10 Minuten Lesezeit (1912 Worte)

Make yourself invisible: MySQL Generated Invisible Primary Keys

Now and then, smaller, or larger problems arise during consulting missions involving MySQL, which we would like to report here. In this case, our customer wanted to replace a MySQL single instance with a MySQL InnoDB cluster with three nodes. We have reported about the cluster here several times and do not discuss it in detail here.

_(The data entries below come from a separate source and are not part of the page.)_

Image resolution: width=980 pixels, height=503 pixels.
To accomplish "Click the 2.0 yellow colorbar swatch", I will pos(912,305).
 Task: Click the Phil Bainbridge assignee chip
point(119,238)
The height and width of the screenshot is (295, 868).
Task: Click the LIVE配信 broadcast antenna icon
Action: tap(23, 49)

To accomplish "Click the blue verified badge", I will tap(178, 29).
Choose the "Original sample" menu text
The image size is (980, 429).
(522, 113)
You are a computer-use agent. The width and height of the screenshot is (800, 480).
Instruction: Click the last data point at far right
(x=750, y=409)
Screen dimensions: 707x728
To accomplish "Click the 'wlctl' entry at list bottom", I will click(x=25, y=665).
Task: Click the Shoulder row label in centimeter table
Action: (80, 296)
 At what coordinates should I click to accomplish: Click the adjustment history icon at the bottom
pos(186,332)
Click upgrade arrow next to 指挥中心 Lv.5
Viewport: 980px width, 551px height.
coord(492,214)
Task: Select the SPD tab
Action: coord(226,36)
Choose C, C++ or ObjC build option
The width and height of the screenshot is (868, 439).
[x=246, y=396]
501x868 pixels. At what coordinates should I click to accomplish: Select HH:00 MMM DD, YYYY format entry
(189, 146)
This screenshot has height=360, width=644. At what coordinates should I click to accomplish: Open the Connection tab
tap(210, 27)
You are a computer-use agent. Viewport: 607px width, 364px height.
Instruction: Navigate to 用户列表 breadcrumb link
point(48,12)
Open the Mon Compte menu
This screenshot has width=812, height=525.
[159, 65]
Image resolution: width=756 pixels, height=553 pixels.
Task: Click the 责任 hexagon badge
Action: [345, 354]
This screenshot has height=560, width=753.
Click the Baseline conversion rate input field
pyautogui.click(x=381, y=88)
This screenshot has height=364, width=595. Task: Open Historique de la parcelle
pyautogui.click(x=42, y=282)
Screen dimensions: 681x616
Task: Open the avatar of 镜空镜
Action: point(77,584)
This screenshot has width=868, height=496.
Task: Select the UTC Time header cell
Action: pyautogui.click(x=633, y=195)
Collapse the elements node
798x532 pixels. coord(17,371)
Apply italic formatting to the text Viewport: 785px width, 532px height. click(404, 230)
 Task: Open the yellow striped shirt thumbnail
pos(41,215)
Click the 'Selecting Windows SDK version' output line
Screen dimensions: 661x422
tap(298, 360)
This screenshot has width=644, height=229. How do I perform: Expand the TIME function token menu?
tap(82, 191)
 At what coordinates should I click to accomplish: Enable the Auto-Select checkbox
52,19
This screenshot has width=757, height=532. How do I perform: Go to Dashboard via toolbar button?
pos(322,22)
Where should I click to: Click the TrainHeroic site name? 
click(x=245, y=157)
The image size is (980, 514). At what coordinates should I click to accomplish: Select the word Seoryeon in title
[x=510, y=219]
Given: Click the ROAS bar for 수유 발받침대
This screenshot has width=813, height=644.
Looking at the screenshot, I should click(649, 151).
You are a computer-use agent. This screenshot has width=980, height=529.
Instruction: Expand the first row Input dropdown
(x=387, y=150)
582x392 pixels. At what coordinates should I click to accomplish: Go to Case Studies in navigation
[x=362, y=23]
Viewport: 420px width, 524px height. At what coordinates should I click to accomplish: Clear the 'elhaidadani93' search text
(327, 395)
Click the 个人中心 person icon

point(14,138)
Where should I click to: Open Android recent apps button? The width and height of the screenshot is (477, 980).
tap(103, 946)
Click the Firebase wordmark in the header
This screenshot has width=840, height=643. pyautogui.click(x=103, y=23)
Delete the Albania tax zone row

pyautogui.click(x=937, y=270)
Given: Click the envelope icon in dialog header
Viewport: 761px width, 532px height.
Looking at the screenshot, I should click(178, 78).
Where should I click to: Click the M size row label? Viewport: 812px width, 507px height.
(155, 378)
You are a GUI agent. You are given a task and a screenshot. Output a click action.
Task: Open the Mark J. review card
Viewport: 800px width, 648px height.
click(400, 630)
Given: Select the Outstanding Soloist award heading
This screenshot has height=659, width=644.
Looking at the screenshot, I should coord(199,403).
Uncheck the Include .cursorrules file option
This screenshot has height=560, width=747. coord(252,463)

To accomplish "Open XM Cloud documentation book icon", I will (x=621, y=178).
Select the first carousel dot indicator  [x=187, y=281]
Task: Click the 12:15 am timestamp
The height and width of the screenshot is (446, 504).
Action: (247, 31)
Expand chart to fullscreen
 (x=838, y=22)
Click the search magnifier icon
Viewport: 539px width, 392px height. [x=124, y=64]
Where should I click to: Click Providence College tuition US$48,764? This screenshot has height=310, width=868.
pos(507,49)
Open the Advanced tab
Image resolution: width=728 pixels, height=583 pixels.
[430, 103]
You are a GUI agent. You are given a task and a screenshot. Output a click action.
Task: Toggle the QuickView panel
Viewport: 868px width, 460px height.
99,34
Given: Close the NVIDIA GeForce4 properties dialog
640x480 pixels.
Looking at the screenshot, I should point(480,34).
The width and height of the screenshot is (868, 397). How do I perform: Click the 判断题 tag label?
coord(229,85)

In this specific case, there was a supposedly simple issue. An essential requirement for the implementation of the cluster was simply not fulfilled: There were tables without a primary key!

Good preconditions …?

The MySQL InnoDB Cluster is based on the so-called “Group Replication”. To use this feature, all tables must use the InnoDB storage engine and have a primary key. Further requirements for using “Group Replication” or the InnoDB Cluster can be found here.

In addition to the actual database server, which was already in operation, the customer had provided three further nodes, which should be combined to form a cluster.

In our test environment, we recreated the problem in a highly simplified way with four Docker containers. The initial node (“legacy system” with the name Berlin) contains a database with the name “application”, which has a table “names”. The other three containers (Hamburg, Cologne, Frankfurt) represent the new cluster.

Here is a brief overview of the used data model:

MySQL  berlin:33060+ ssl  JS > show tables;
+-----------------------+
| Tables_in_application |
+-----------------------+
| names                 |
+-----------------------+
1 row in set (0.0019 sec)

MySQL  berlin:33060+ ssl  JS > desc names;
+-----------+-------------+------+-----+---------+-------+
| Field     | Type        | Null | Key | Default | Extra |
+-----------+-------------+------+-----+---------+-------+
| firstname | varchar(20) | YES  |     | NULL    |       |
| lastname  | varchar(20) | YES  |     | NULL    |       |
+-----------+-------------+------+-----+---------+-------+
2 rows in set (0.0087 sec)
 

As you can easily see, the table “names” has only two columns of the type “varchar” but no primary key.

Poor conditions …?

Even before the actual initialization of the cluster, the errors could be “tracked down”. At this point, an imported version of the “application” database was already in one of the nodes of the cluster to be built (Hamburg). By means of the following test routine, it should be verified in advance (before building the cluster) whether the system(s) would be suitable for building a cluster at all. Already in the first step (calling the check routine on the first node) it turned out that we have a problem:

MySQL  hamburg:33060+ ssl  JS > dba.checkInstanceConfiguration()
Validating local MySQL instance listening at port 3306 for use in an InnoDB cluster...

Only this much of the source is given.